> **RECORDS TO USE**
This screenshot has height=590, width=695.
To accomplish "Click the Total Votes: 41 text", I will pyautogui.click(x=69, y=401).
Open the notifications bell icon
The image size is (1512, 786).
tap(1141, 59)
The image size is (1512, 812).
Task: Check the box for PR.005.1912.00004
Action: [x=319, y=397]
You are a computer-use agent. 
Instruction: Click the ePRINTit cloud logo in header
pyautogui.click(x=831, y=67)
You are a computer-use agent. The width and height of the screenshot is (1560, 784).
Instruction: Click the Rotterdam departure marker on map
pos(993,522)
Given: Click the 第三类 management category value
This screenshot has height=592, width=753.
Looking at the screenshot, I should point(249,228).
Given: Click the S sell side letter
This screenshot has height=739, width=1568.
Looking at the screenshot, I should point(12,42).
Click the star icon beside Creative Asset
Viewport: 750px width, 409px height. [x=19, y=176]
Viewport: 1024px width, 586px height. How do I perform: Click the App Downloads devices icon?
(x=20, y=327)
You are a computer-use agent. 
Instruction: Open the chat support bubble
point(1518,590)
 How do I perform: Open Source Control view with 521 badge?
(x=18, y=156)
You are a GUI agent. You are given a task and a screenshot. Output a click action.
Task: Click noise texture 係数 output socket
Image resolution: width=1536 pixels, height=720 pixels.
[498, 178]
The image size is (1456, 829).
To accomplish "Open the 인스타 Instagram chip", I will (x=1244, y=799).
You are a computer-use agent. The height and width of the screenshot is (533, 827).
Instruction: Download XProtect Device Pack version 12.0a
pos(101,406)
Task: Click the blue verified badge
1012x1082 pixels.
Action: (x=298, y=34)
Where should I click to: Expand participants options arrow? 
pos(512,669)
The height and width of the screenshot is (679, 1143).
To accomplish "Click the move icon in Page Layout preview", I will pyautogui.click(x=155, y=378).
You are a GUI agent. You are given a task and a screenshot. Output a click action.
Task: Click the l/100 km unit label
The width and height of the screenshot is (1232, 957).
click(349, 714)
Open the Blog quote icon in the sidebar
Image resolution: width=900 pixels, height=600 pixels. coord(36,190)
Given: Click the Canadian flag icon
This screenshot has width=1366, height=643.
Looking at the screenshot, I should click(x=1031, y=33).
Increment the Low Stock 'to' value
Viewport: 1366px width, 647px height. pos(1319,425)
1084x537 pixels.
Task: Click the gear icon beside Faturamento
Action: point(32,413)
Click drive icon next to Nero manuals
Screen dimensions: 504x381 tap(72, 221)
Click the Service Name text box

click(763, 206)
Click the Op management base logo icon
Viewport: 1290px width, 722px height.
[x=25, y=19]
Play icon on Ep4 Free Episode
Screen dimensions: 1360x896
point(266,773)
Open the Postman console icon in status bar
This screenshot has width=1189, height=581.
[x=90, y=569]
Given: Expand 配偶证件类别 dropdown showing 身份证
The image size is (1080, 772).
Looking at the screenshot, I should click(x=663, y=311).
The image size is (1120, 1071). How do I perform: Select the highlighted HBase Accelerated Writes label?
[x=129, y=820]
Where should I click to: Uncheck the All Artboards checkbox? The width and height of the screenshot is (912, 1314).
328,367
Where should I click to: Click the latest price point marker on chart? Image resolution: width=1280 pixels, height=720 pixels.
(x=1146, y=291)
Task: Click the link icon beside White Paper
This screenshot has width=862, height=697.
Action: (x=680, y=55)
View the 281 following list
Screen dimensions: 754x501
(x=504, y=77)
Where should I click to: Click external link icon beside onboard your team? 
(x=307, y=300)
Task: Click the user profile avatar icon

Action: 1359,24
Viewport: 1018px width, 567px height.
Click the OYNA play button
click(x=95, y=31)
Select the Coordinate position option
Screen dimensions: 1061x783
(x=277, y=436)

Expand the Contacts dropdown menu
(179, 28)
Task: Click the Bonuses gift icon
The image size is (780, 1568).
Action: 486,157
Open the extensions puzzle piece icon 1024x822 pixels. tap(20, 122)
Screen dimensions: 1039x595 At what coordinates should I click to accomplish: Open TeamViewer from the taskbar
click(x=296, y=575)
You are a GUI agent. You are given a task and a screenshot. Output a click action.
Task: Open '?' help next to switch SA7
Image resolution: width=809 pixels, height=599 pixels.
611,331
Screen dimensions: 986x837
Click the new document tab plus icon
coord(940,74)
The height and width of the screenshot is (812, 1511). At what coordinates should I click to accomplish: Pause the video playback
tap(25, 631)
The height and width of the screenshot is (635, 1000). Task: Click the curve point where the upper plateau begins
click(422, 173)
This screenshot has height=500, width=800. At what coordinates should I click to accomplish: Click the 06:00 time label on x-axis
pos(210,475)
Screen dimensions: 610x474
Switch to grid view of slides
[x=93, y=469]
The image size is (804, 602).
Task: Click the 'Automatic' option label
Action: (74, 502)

> **WORK REQUIRED**
In the material above, show every line where the word "will" turns up.

> **YOUR SOLUTION**
To accomplish "Click the Total Votes: 41 text", I will pyautogui.click(x=69, y=401).
To accomplish "Open the 인스타 Instagram chip", I will (x=1244, y=799).
To accomplish "Click the move icon in Page Layout preview", I will pyautogui.click(x=155, y=378).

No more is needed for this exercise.